Second, I want to understand how virtualization works with sel4 and the infrastructure behind it. My objective is to be able to stand up my own virtualization host and guests.
I'm not sure how payment would work. I'd be interested in turning our experience into tutorials for community consumption, which may be more valuable to some of you than the money.
Thank you.
Andrew Roy Jackman
Hi Andrew,
further to what Kev has already said, this might be a good starting point:
https://github.com/seL4-projects/sel4-tutorials-manifest
These are the tutorials used at the seL4 dev days - they may be slightly out of date in some details, but the concepts are current and we’ll be working on bringing all details back up again if they have lagged.
Clearly, documentation could be better and we’re very much interested in improving it. The current problem is not so much money, but bandwidth, i.e. finding the people who have the knowledge and time to write up good documentation and tutorials. We have a few new team members joining in the next two months, so there is some hope ;-)

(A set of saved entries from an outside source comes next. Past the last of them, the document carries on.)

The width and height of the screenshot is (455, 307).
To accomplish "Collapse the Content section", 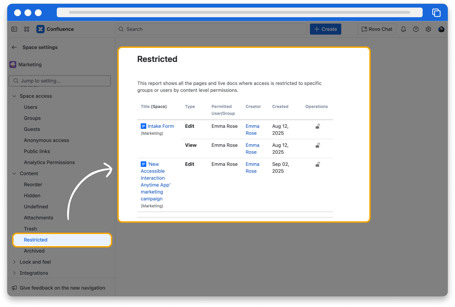I will click(x=14, y=174).
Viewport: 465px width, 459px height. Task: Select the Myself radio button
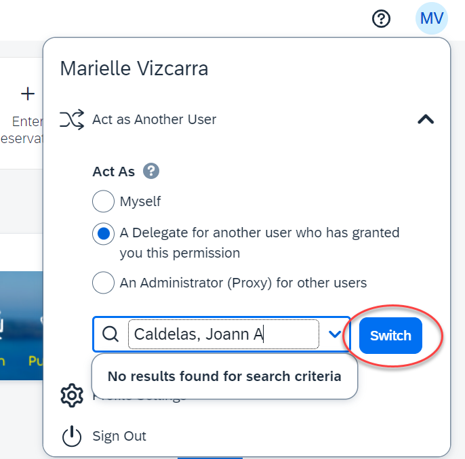pos(103,201)
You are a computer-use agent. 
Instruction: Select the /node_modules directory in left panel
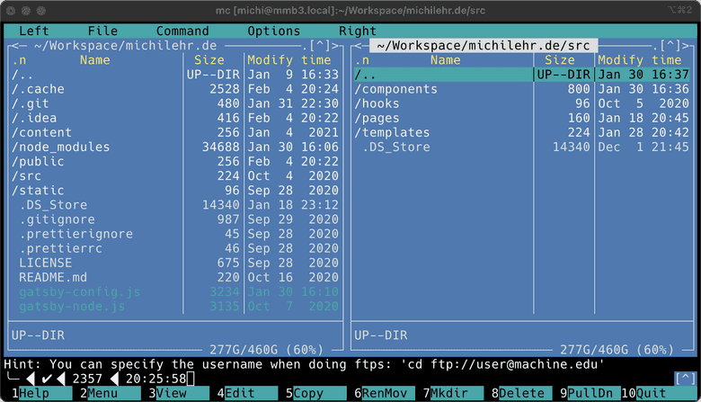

I don’t think we can spare anyone form our team right now for one-on-one tutoring, but others on the list might be interested. As I said, we are interested in improving documentation and in making seL4 more accessible to the community. If you’re interested in working together on that, we could discuss more off-list.
Cheers,
Gerwin
ps: http://www.cse.unsw.edu.au/~cs9242/current/ is the correct course to look at, yes.
On 9 Mar 2016, at 03:08, Jackman
participants (2)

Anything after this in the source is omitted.